If I understood the Standard correctly, this should be OK, and there should be no duplicate symbols during linking. So, I was still missing a logical cause for this.

The usual internet search for «ICU LNK2005» didn't bring anything useful, except for the link above.

Then, as I concentrated my search on LNK2005, I came across this post. The same mysterious behaviour, but now there was a plausible explanation, in a comment by MS's Stephan T. Lavavej, in a quoted post from an MSDN blog:

We recommend against using /Za, which is best thought of as "enable extra conformance and extra compiler bugs", because it activates rarely-used and rarely-tested codepaths. I stopped testing the STL with /Za years ago, when it broke perfectly conformant code like vector<unique_ptr<T>>.  
That compiler bug was later fixed, but I haven't found the time to go re-enable that /Za test coverage. Implementing missing features and fixing bugs affecting all users has been higher priority than supporting this discouraged and rarely-used compiler option.

So, after removing /Za from all projects in ICU's allinone VS Solution (Project Properties -> Configuration Properties -> C/C++ -> Language -> Disable Language Exceptions -> No), I was able to build it with no errors, on all configurations (x86/x64, debug/release).

Apparently, it's one of those rare cases where the error is actually in the compiler, not in the code.

Saturday 31 January 2015

CA Certificates - The tale of the invisible certificate

I've been through a memory upgrade on my 5-year old PC. My goal is to set up a few VMs running simultaneously, because I need to widen my scope for experimentation. I found out my BIOS has an incompatibility with the memory DIMMs currently available, but fortunately a friend lent me 8GB, so I can start working now, while I try to sort out this mess.

As I set up each VM, I'm importing my bookmarks, so that I have my net environment available "everywhere". And I've come across a curious situation, regarding certificates.

One of the URLs I have on my bookmarks is https://www.ddo.com/forums. The first time I accessed it on Firefox, I got an error message:
Peer's certificate has an invalid signature. (Error code: sec_error_bad_signature)

Using openssl s_client, I checked that ddo.com sends only its own certificate, not the chain, so I looked up the chain in IE, and checked the intermediate CA on Firefox's certificate store. It was there, but it was a different certificate - different signature, different validity (both valid, because the validities on both certificates overlapped), different issuer, only the subject was the same.

I exported that CA certificate from IE, and ran openssl verify using each CA certificate; using the one from Firefox certificate store, I got an error; using the site's CA certificate, the validation succeeded.

So, I imported the site's CA certificate to Firefox, accessed the site, and all was well again.

Then, I checked Firefox's certificate store. And I only found the exact same certificate that was there already, and which wasn't previously validating ddo.com's certificate. Except that now it was.

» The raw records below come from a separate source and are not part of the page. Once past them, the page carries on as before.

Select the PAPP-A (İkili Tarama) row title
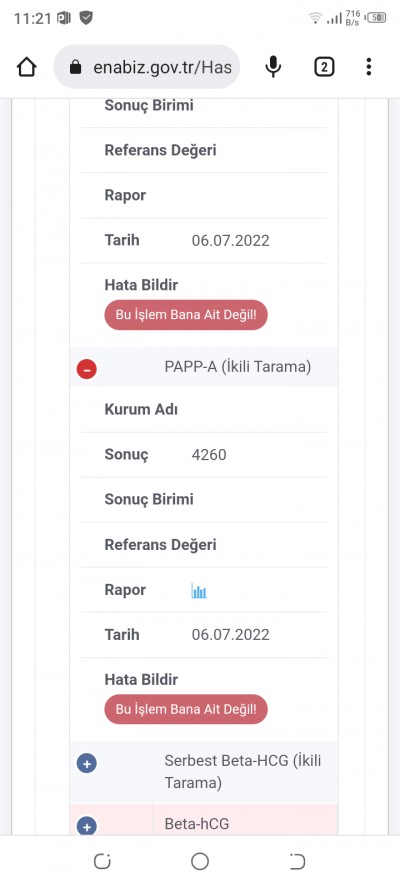400x888 pixels. coord(238,367)
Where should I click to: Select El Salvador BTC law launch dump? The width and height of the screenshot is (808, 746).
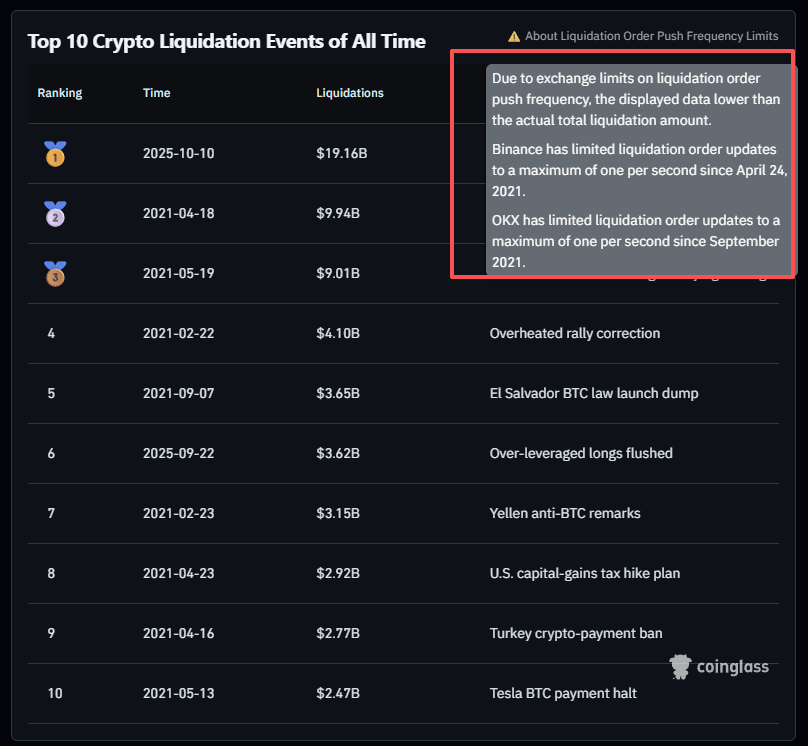point(594,393)
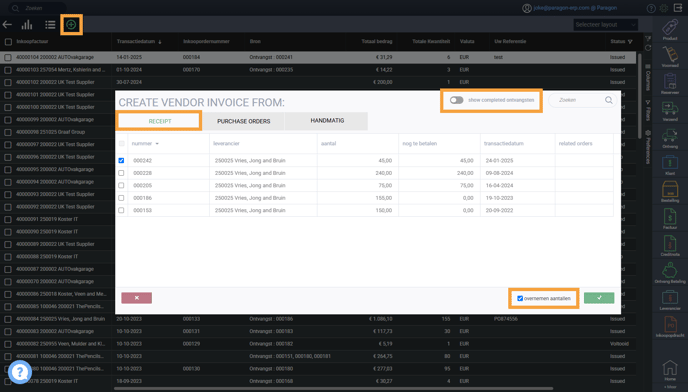Toggle show completed ontvangsten switch
The image size is (688, 392).
456,100
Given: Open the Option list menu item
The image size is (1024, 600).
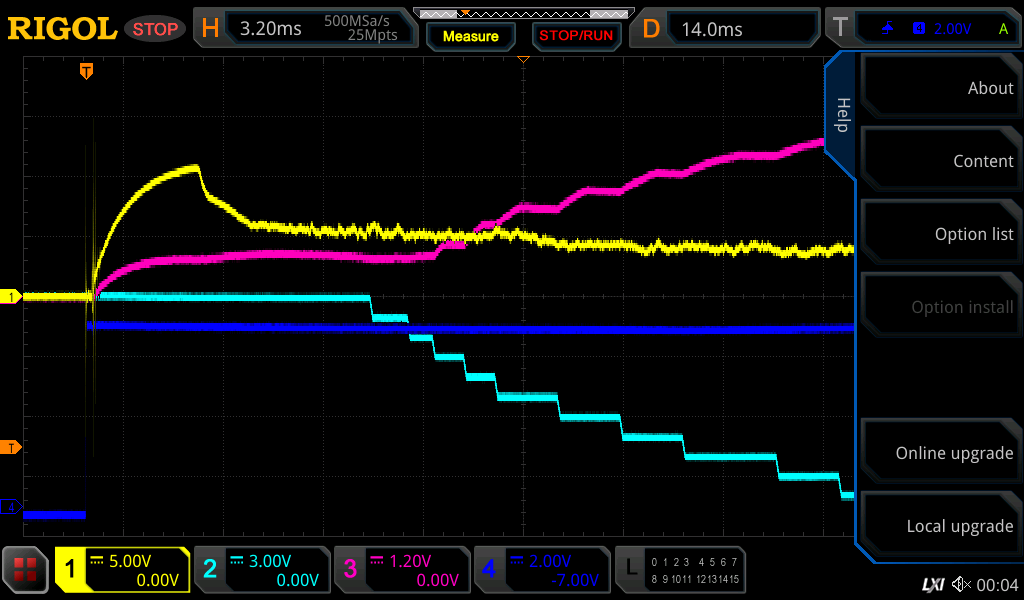Looking at the screenshot, I should [x=940, y=234].
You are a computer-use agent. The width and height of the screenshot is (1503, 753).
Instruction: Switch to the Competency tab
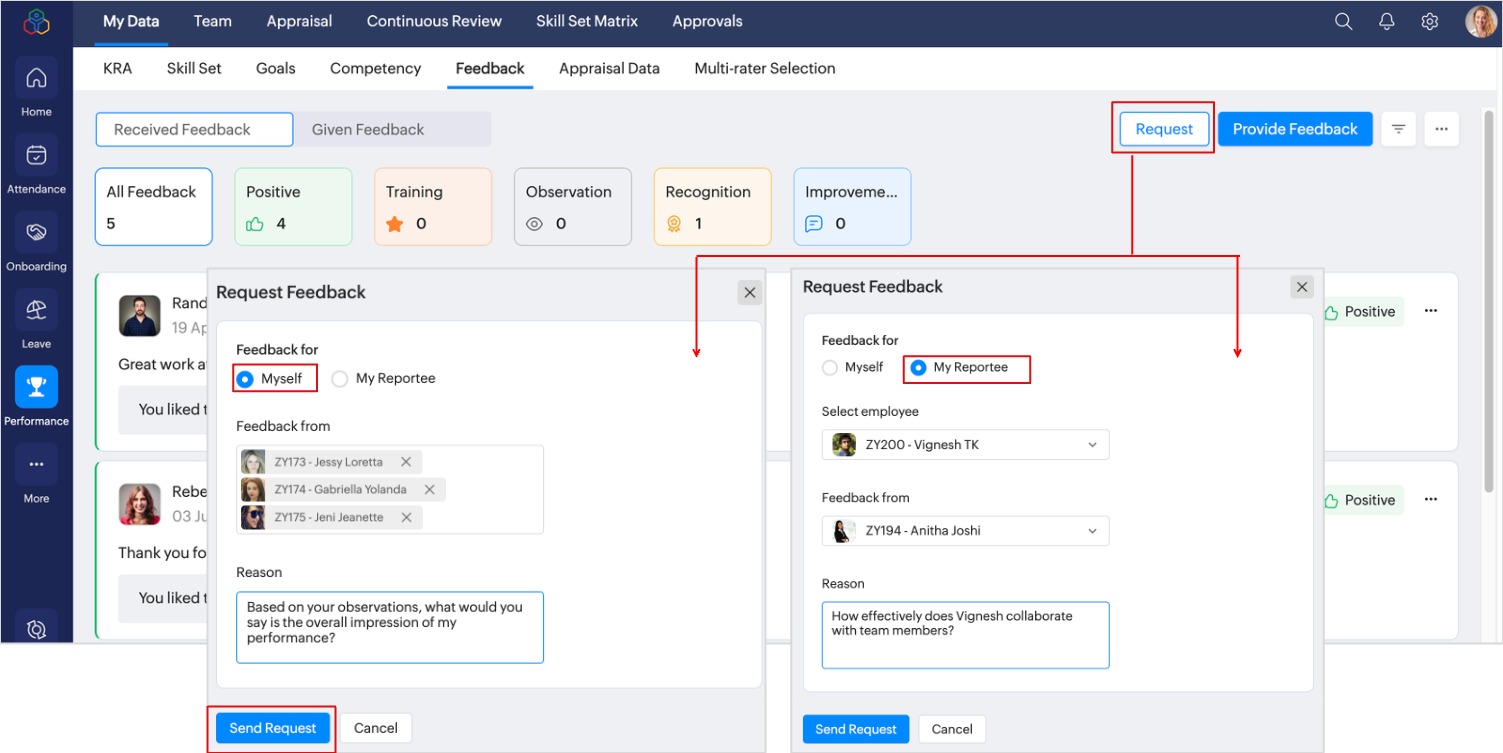pyautogui.click(x=375, y=69)
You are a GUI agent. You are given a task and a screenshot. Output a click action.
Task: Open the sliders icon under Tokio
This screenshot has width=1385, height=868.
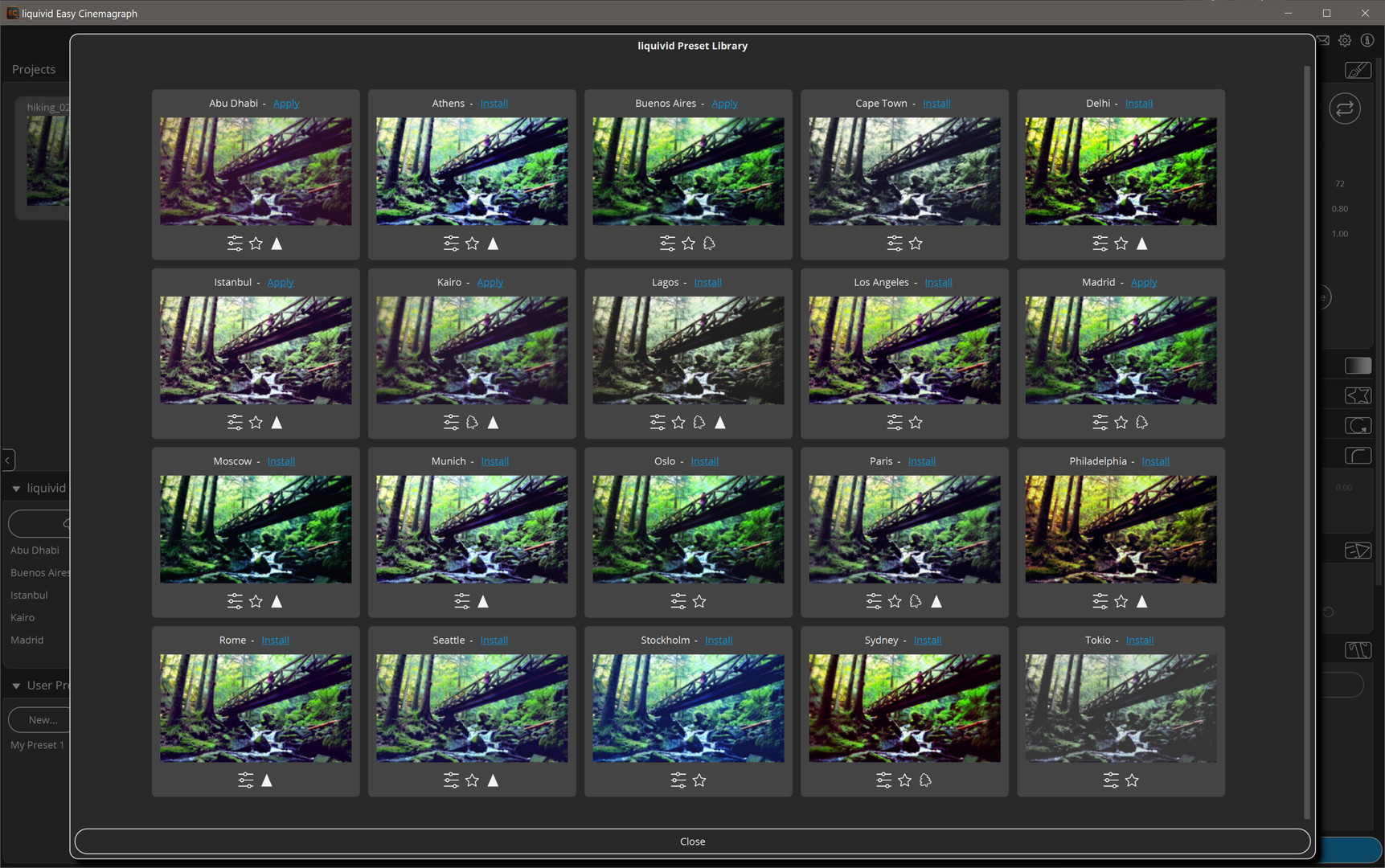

And much scratching of head ensued.

Until yesterday, when discussing this at lunch with a friend, he told me the obvious: "Well, if you imported it, and the site's certificate is now correctly validated, then it must be there, even if you can't see it". And that gave me a memory jolt, to an issue I had a little more a year ago, with Sun One's web server certificate store, where we had two certificates for the same CA, but only one was visible on the web console. In order to correctly see both, I had to use certutil on the command line.

And in this case, the solutions was the same:

certutil -L -d sql:path to Firefox profile directory -n certificate subject

Which promptly listed the two certificates.

And another Mystery of the Universe was solved during a meal.

I don't understand why the GUI shows just one certificate. I'm not going to say it's stupid because it may be a reasonable decision, based on knowledge I don't have. But to completely hide the fact that a CA has two simultaneously valid certificates on the store is terribly misleading, it's definitely not what I'd call a good solution.

In the end, it was command line to the rescue... as usual.